■ RECORDED DATA:
####################

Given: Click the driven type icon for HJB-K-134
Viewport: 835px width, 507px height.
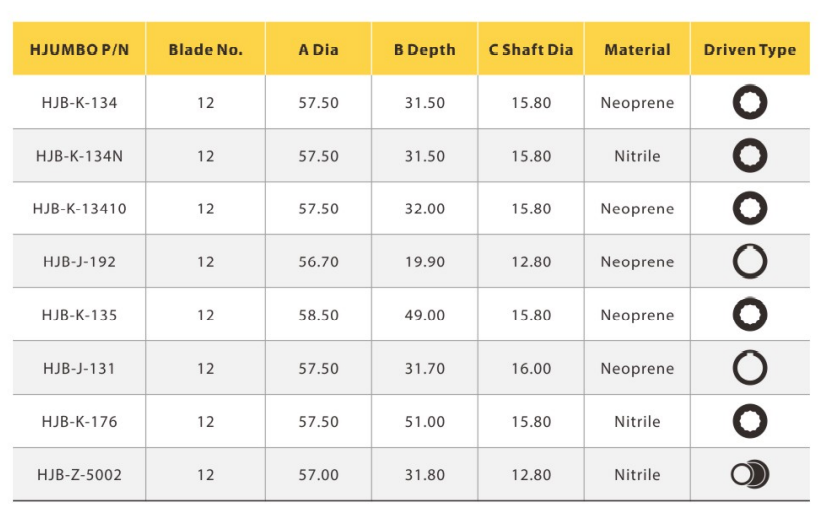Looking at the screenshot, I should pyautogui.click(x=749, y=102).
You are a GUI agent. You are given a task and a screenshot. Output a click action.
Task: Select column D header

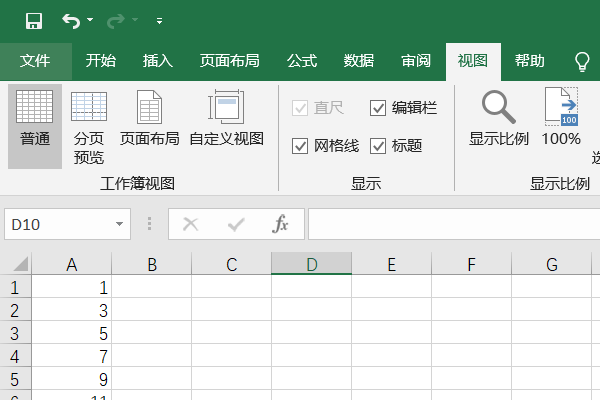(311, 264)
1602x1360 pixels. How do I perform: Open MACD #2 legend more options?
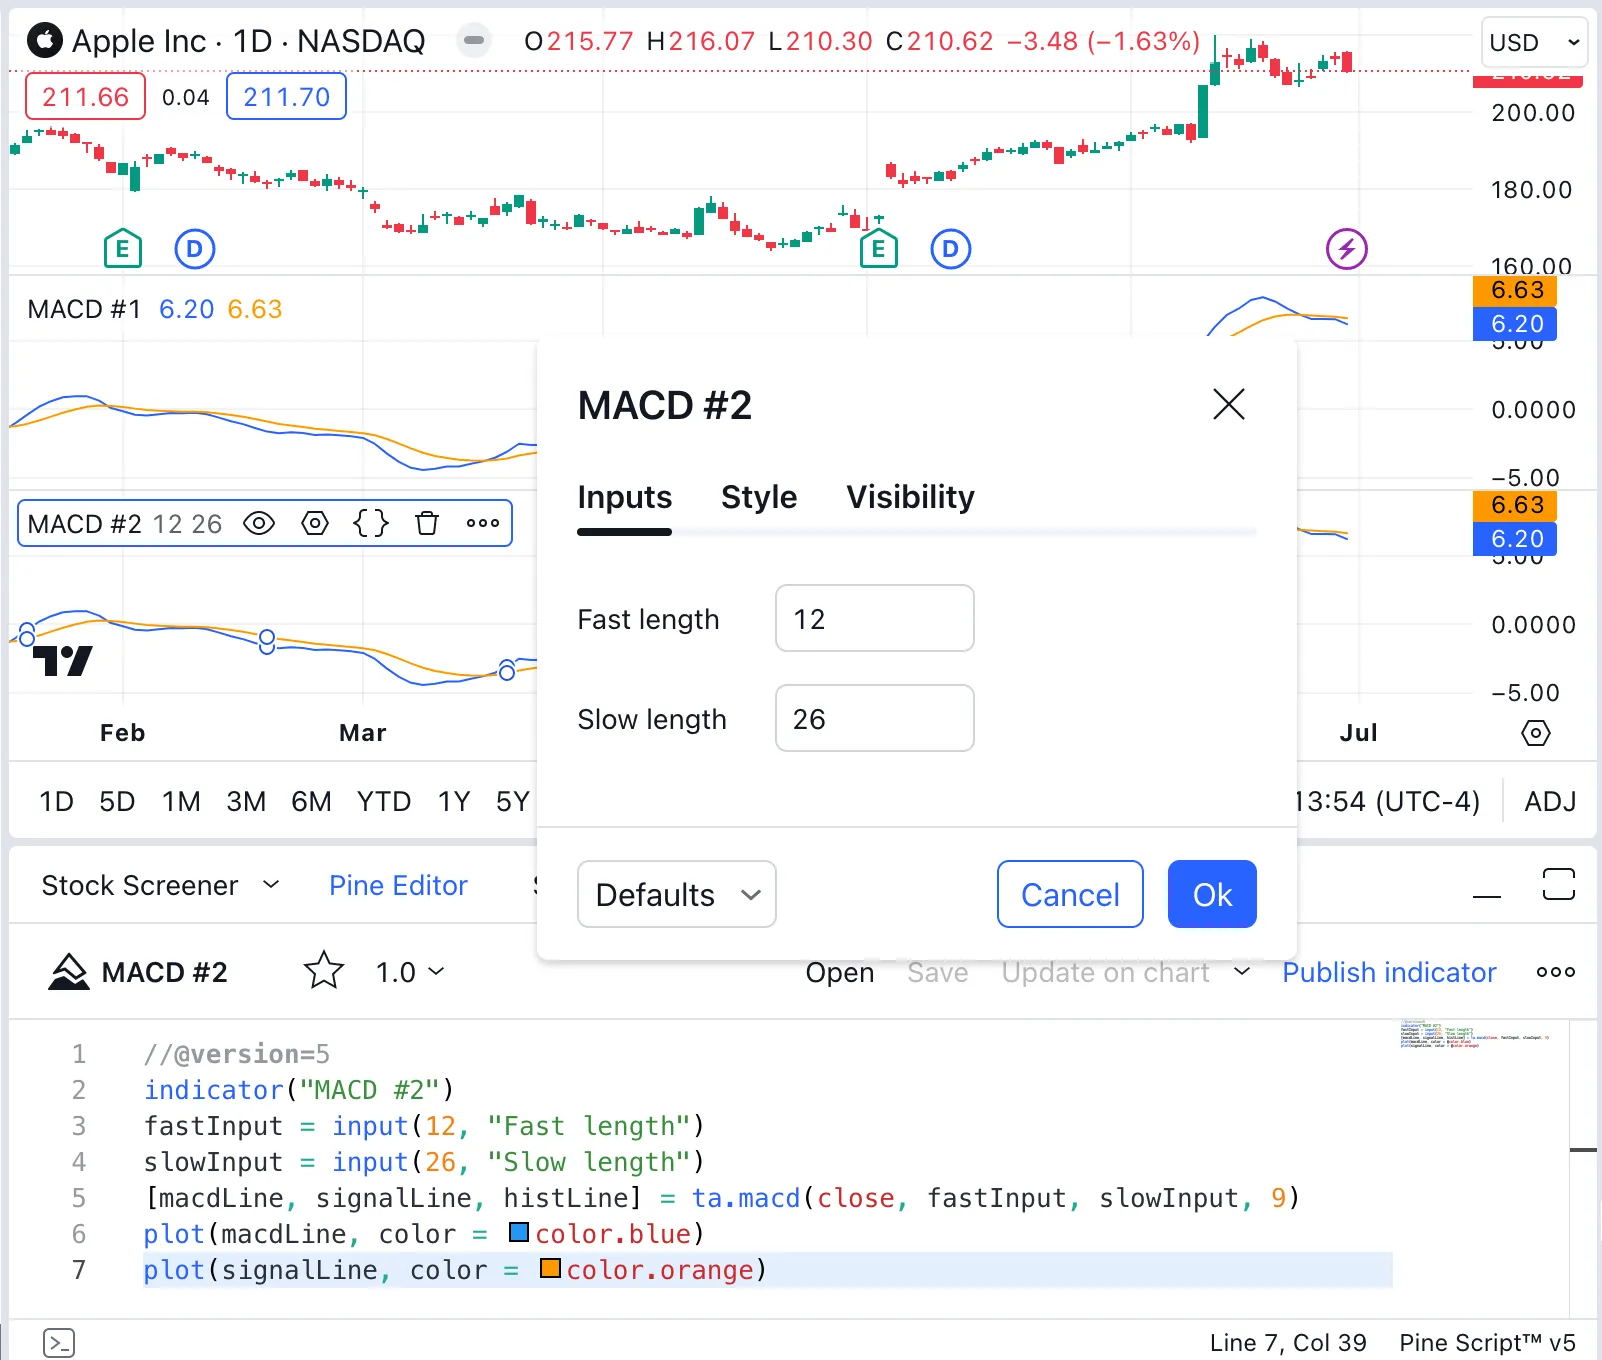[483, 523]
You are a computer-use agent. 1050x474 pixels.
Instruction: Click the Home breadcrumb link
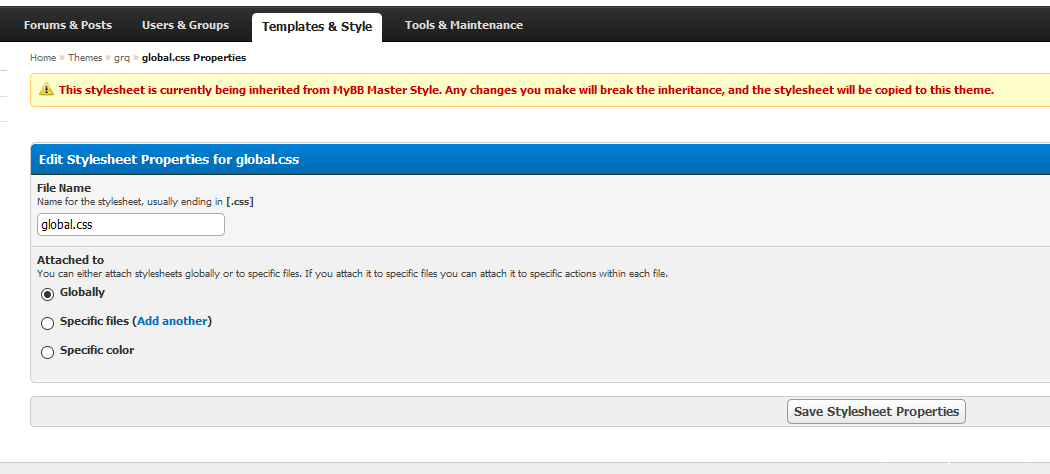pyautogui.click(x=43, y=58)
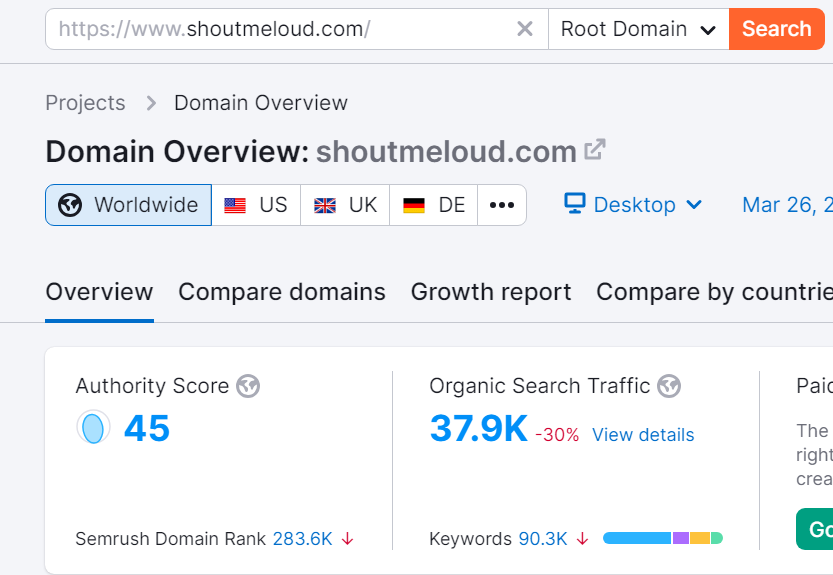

####################

■ EXERCISE DESCRIPTION:
Reproduce all of the rows above verbatim, leaving out the pictures.

■ RESPONSE TO THE TASK:
Given: Click the driven type icon for HJB-K-134
Viewport: 835px width, 507px height.
Looking at the screenshot, I should pyautogui.click(x=749, y=102).
You are a GUI agent. You are given a task and a screenshot. Output a click action.
Task: Select column D header

(311, 264)
1602x1360 pixels. How do I perform: Open MACD #2 legend more options?
[483, 523]
You are a computer-use agent. 1050x474 pixels.
Instruction: Click the Home breadcrumb link
pyautogui.click(x=43, y=58)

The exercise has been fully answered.